O mesmo raciocínio pode ser construído para ativos de crédito. Neste caso, há que se considerar as garantias da operação. Um crédito atrelado ao IGP-M que se tornou inadimplente pela decolagem do indexador ensejará a execução da garantia. Neste caso, a chance de recuperação integral é substancialmente maior quando a operação conta com garantias performadas (i.e. imóveis prontos, com habite-se). No caso de imóveis não-performados, há um número maior de cenários possíveis, maior incerteza e, portanto, maior risco de não haver recuperação total do crédito.


Em segundo lugar, há que se destacar o valor que a diversificação de indexadores pode ter em momentos de maior risco e incerteza. Quanto maior esta diversificação na carteira subjacente, menor a chance de haver descontinuidade no fluxo de distribuições do FII.

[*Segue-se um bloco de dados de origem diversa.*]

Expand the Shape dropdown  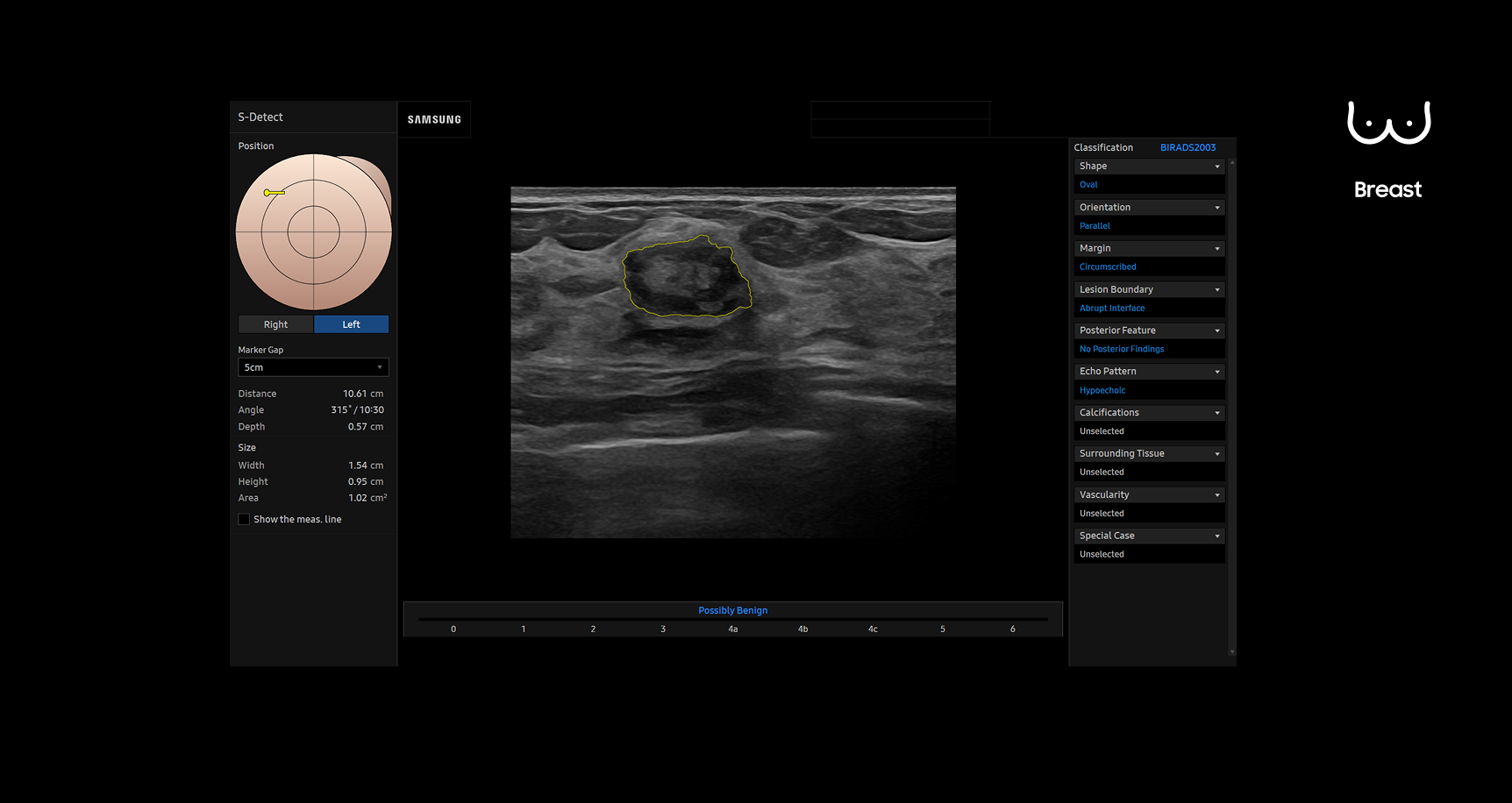tap(1149, 166)
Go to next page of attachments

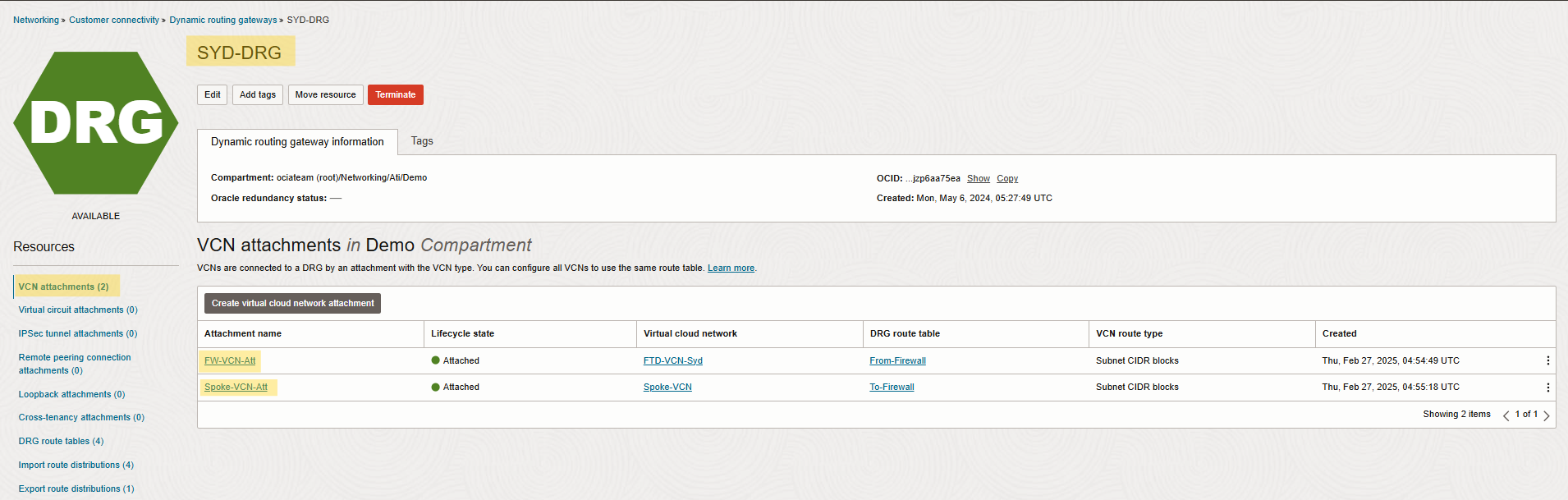click(x=1547, y=415)
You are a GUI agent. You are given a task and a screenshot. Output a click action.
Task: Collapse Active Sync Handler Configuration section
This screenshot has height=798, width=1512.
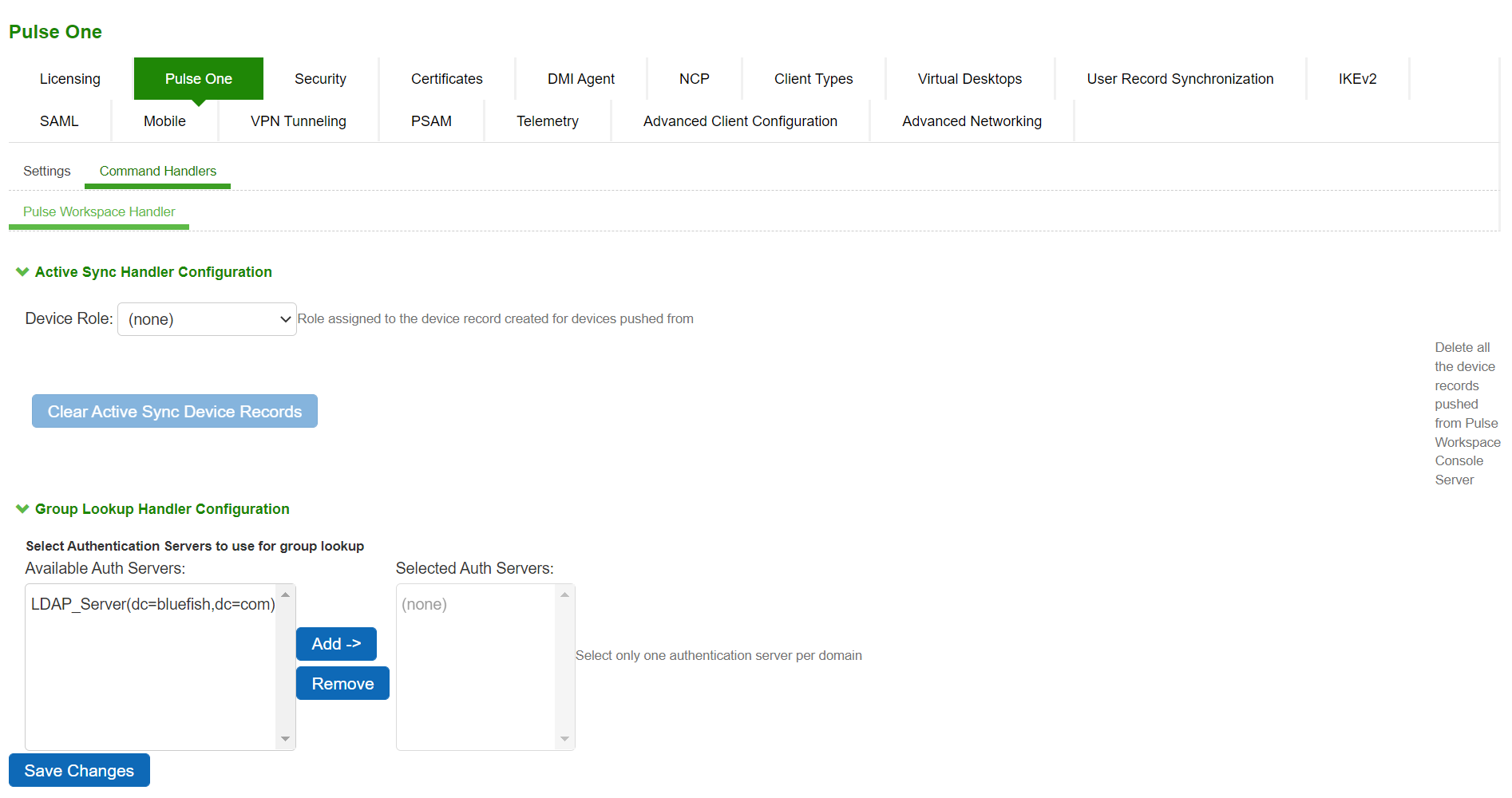(x=22, y=272)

E, finalmente, há que se considerar o preço que se paga pela cota do FII em questão. Se o fundo negocia com ágio substancial (em relação ao valor patrimonial) por conta de distribuição pretérita carreada pela alta de um indexador, o investidor deve estar ciente de que está “pagando na frente” por algo incerto. Parte do ágio pode ser a expectativa de valor agregado pela gestão nos anos vindouros, o que é perfeitamente justificável, afinal capacidade de gerar alfa normalmente não é commodity. Mas é fundamental que o investidor que “compra gestão” compreenda que, quanto maior o ágio pago na aquisição de um fundo que teve distribuições (teoricamente) acima da média, maior o componente de “asset allocation” que ele está embutindo em seu investimento.